Internee's Album Pages
Various professional photographers
Miscellaneous photography, including professional, media, and propaganda
From the collection of Japanese American and Japanese Canadian experience
circa 1942-1945
About
Professional photography of the internment camps served multiple purposes, from propaganda to documentation. These images provide a unique perspective - the view from the outside looking in - and often reflected the government's attempt to control the narrative around internment.
These professional photographs require particularly careful viewing, as they often served to normalize or minimize the reality of mass incarceration. While internee photographers used formal portraits and careful composition to preserve dignity while documenting imprisonment, professional photographers often created images that obscured the true nature of the camps. The stark contrast between government-approved photographs showing "normal" life and the reality of armed guards and barbed wire fences reveals how photography became a tool for shaping public perception. Even seemingly straightforward documentation, like panoramic arrival photos or aerial postcards, took on complex meanings when sold back to the imprisoned community as souvenirs of their own incarceration.
Media outlets like Life Magazine portrayed a carefully curated version of camp life, emphasizing the government's role as a "caretaker" while glossing over the harsh realities of imprisonment. Meanwhile, camp publications like the Tule Lake Guardsman Magazine offered glimpses into the complex relationship between guards and internees.
The commercial aspect of internment photography is particularly striking in the production of camp postcards, including aerial views that were sold to internees themselves.
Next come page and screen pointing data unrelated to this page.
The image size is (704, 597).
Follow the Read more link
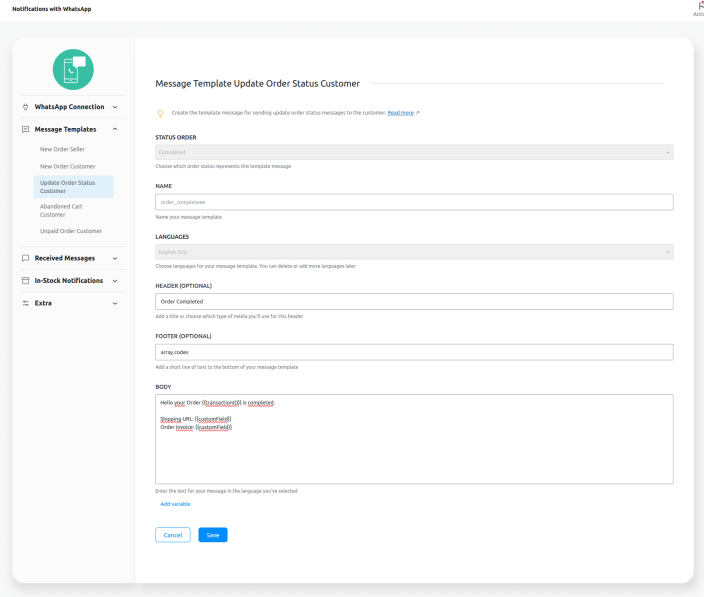pos(402,113)
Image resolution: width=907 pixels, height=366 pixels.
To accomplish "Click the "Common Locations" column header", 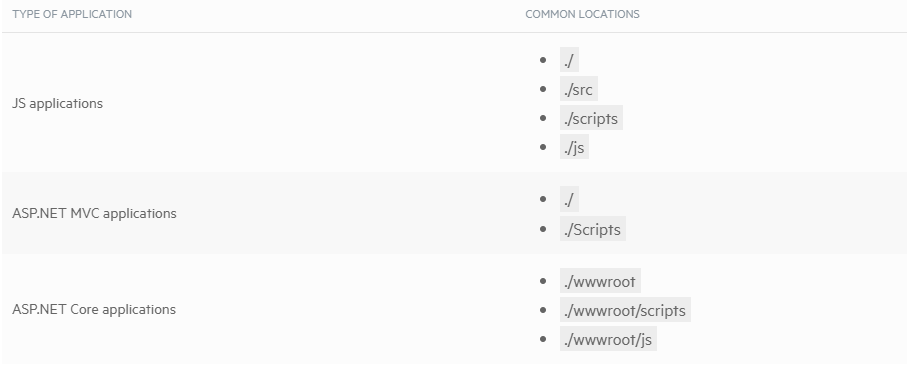I will point(582,14).
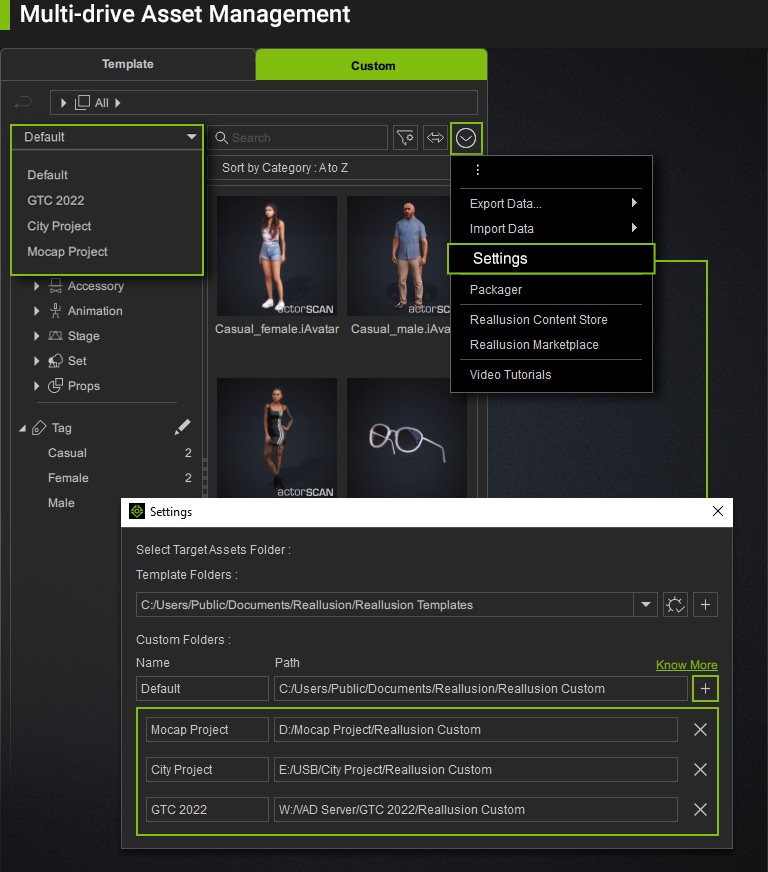Expand the Animation category tree item
This screenshot has width=768, height=872.
[37, 311]
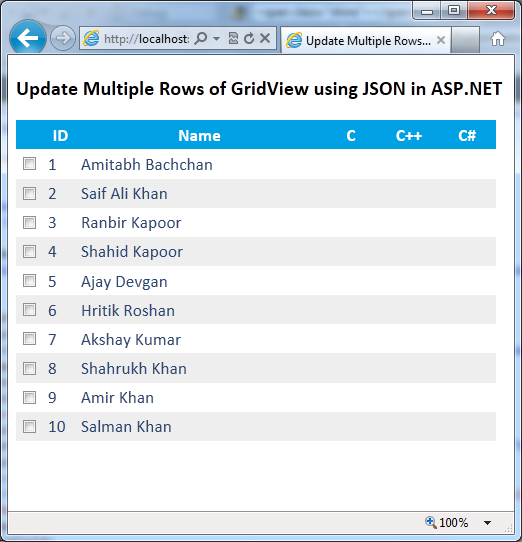The height and width of the screenshot is (542, 522).
Task: Click the Forward navigation arrow
Action: point(63,38)
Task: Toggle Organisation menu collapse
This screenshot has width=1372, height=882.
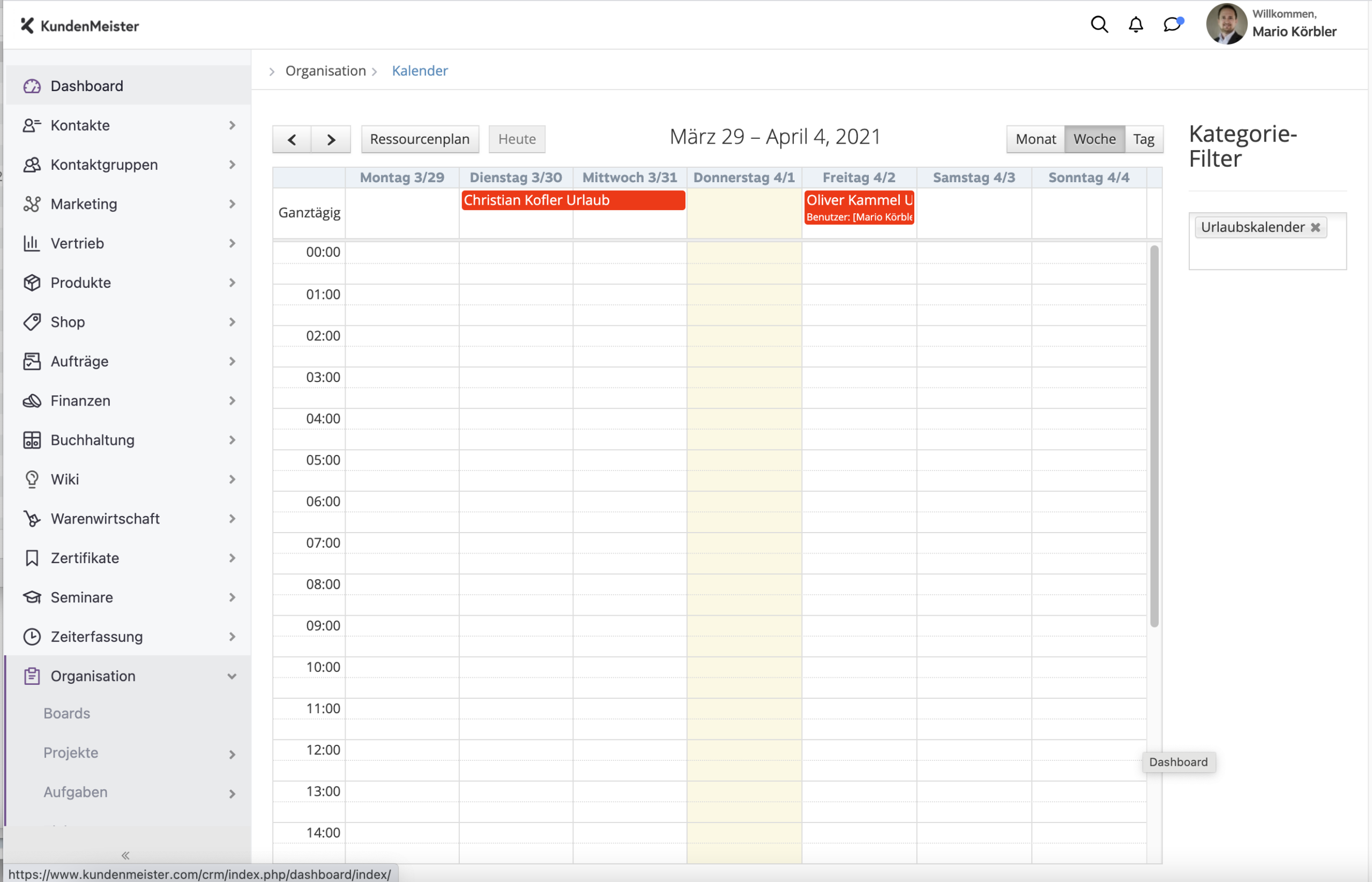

These images, along with panoramic photographs of arrivals and departures, document the scale of displacement while simultaneously serving as artifacts of how the camps were presented to the wider public.
Photographs

Publications like this one, Camp Tule Lake Guardsman Magazine, May 1945 issue, would have articles about the life of the families who were guards in the camp, including curious articles about how to understand the Japanese Americans. This issue is from the Tule Lake Museum on the fair grounds.
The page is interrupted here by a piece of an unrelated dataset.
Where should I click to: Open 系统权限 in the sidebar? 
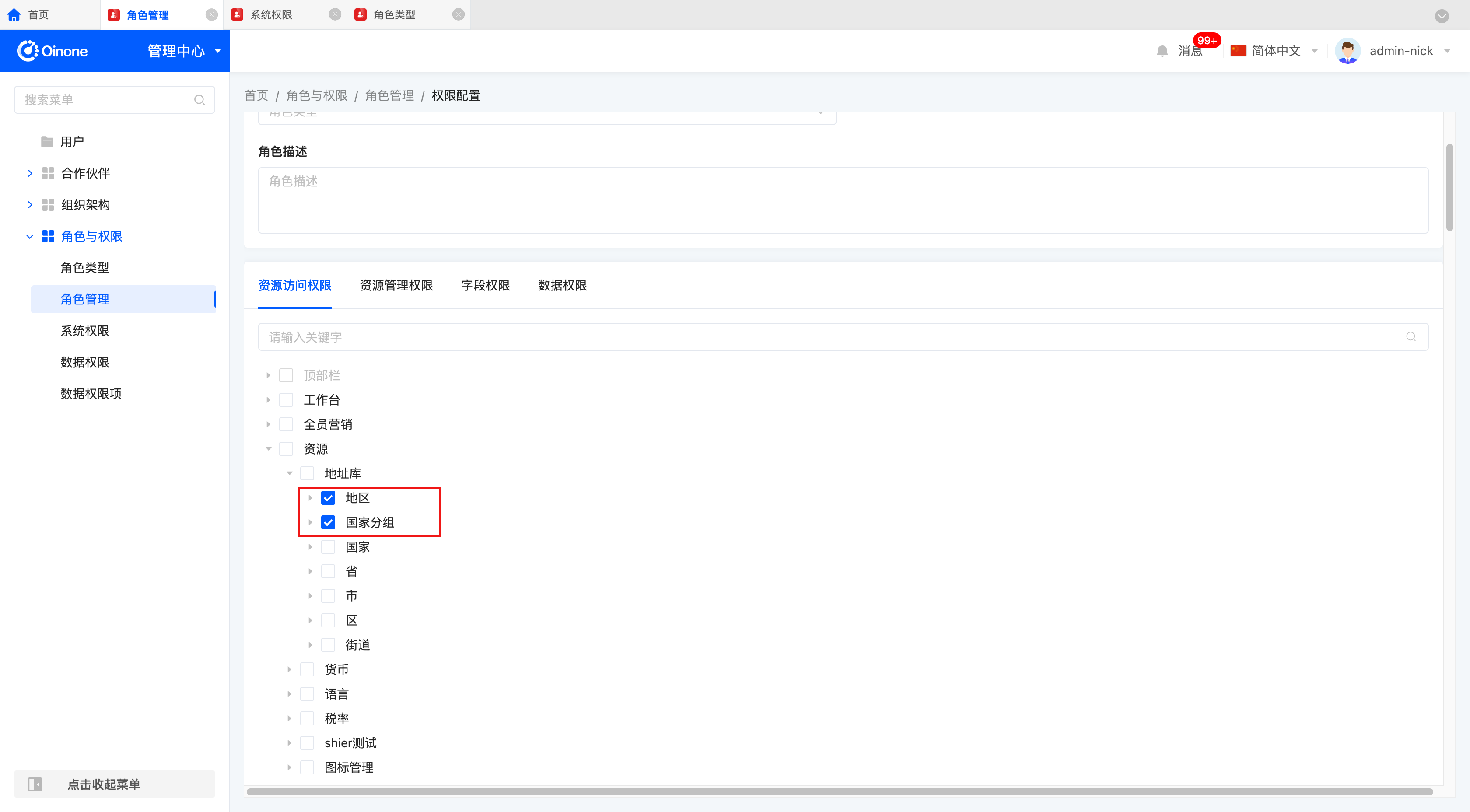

Professional photographers took panoramic photographs of special occurances such as this scene of the arrival of a second or third group of internees fresh off the trains from assembly centers (race tracks). Transience and dislocation was part of the everyday life of the internees. Families were separated and moved to other camps several times.
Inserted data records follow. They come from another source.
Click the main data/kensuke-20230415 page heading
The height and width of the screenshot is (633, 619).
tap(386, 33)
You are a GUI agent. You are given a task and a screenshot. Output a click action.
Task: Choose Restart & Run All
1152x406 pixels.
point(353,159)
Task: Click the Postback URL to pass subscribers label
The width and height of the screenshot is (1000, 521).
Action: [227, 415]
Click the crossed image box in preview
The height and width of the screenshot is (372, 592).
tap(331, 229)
Sometimes Life Magazine would send their photographers into the internment camps to show life in the camps trying to show the government as a 'caretaker' institution. This is Mr. Ed Akiya playing the guitar and his family in their section of the typical barrack and the family that had to live there. This photograph of Mr. Ed Akiya and his family exemplifies how professional media coverage attempted to normalize internment. While the image shows a family in their living space, it carefully avoids documenting the crowded conditions, lack of privacy, and poor construction that characterized these barracks. The guitar and family grouping suggest domesticity while masking the reality of imprisonment.

View of Granada (Amache) Relocation Camp from the guard tower and fense surrounding the camp. Notice the continuation of the fense on the left picture. While internee photographers often included guard towers in their images to document their imprisonment, official photographs like this one presented them as neutral security features. This sanitized presentation stands in stark contrast to how these same towers were experienced by the imprisoned community - as constant reminders of their loss of freedom.

Post cards were made of each camp, even the camps in Canada had aerial views like this made into post cards. These were sold in the camps to the internees of this very coveted veiw from the outside looking in. The practice of selling aerial view postcards to internees represents a particularly complex aspect of camp photography. These images simultaneously document the prison-like layout of the camps while commercializing the internees' own incarceration. That internees purchased these postcards speaks to their desire to comprehend and document the full scope of their imprisonment, even through the lens of official photography.